EXPOSÉ DES FAITS ET DE LA PROCÉDURE
Suivant acte notarié reçu le 7 avril 1978, M. [R] [A], son épouse Mme [P] [VM], et leurs enfants, M. [L] [A] et Mme [K] [A], nus-propriétaires indivis, ont donné en fermage à M. [D] [V] et Mme [E] [I] épouse [V], une propriété rurale pour une période de neuf années ayant commencé à courir le 11 novembre 1979 et tacitement renouvelée par périodes successives.

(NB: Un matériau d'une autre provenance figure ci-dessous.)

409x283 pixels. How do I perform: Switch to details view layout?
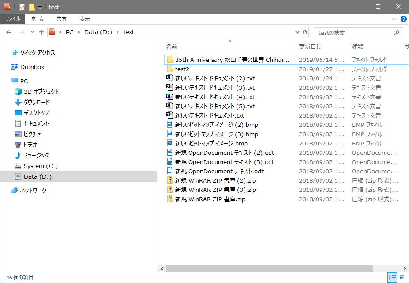392,277
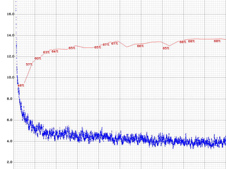The height and width of the screenshot is (169, 226).
Task: Select the first 65% label after 64%
Action: point(72,48)
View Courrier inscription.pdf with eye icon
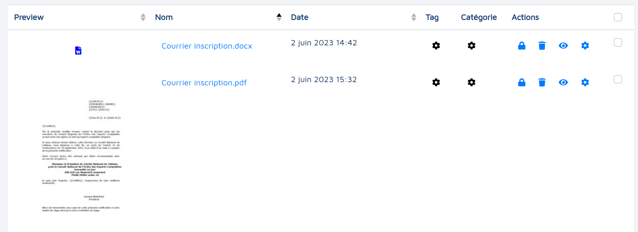 [563, 83]
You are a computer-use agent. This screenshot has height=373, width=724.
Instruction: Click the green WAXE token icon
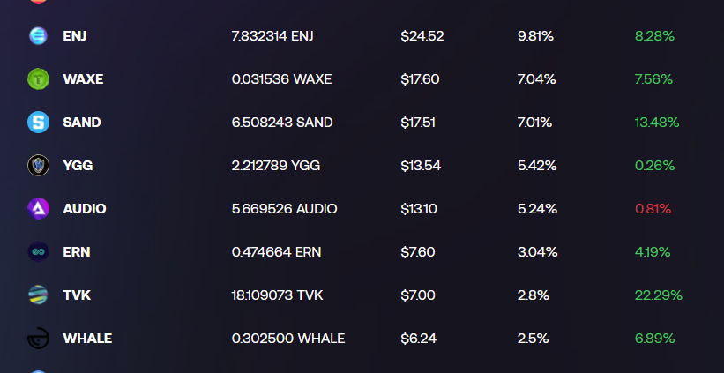tap(38, 79)
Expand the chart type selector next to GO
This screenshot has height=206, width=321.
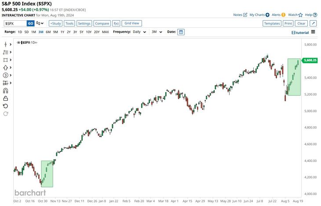click(40, 23)
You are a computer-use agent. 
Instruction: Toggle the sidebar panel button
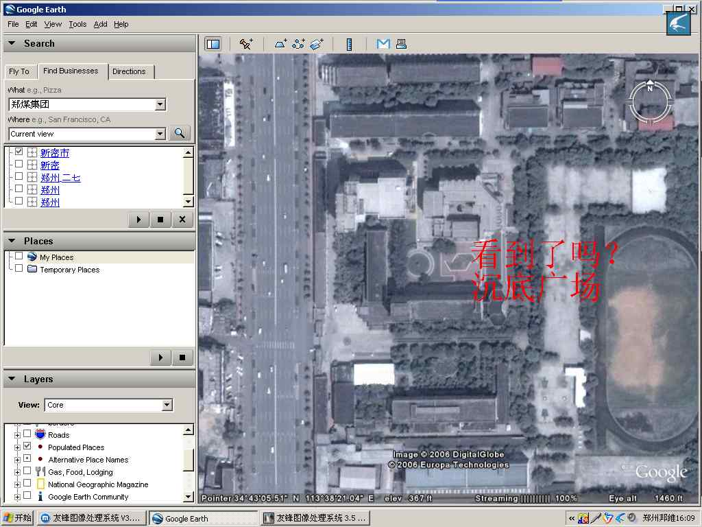coord(213,44)
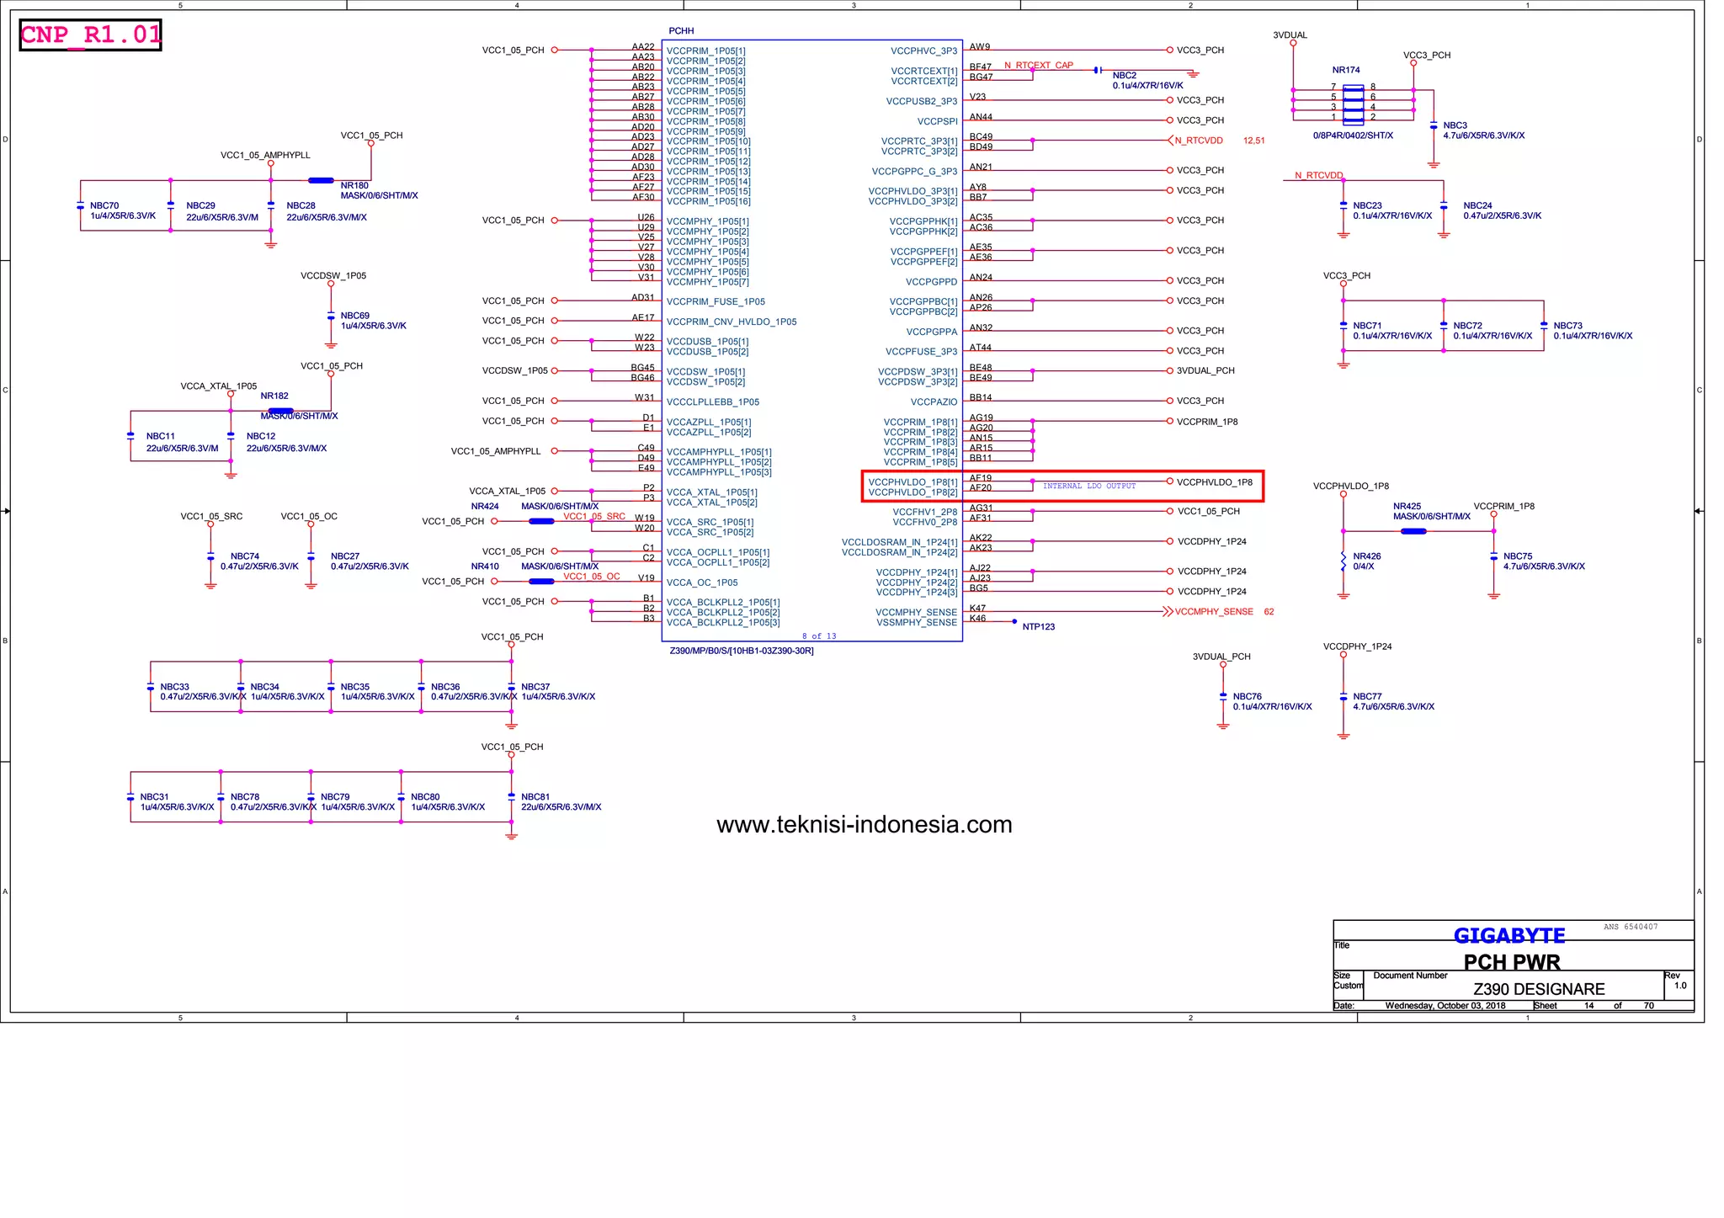
Task: Click the GIGABYTE logo in title block
Action: (1509, 935)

La propriété est composée d'environ 42 hectares, dont les parcelles remembrées sont actuellement cadastrées comme suit :
- section ZM n° [Cadastre 18], sur la commune de [Localité 36],
- section ZD n°[Cadastre 32], sur la commune de [Localité 39],
- section ZX n°[Cadastre 22], section ZC n° [Cadastre 16], [Cadastre 19], [Cadastre 21] et [Cadastre 22], section ZT n° [Cadastre 24], [Cadastre 6] et [Cadastre 7], sur la commune de [Localité 38].
Le 11 novembre 2006, les preneurs ont cédé le bail rural à leur fils, M. [F] [V], qui a mis les fonds à la disposition de l'EARL de l'Olagnier, dont il est le gérant.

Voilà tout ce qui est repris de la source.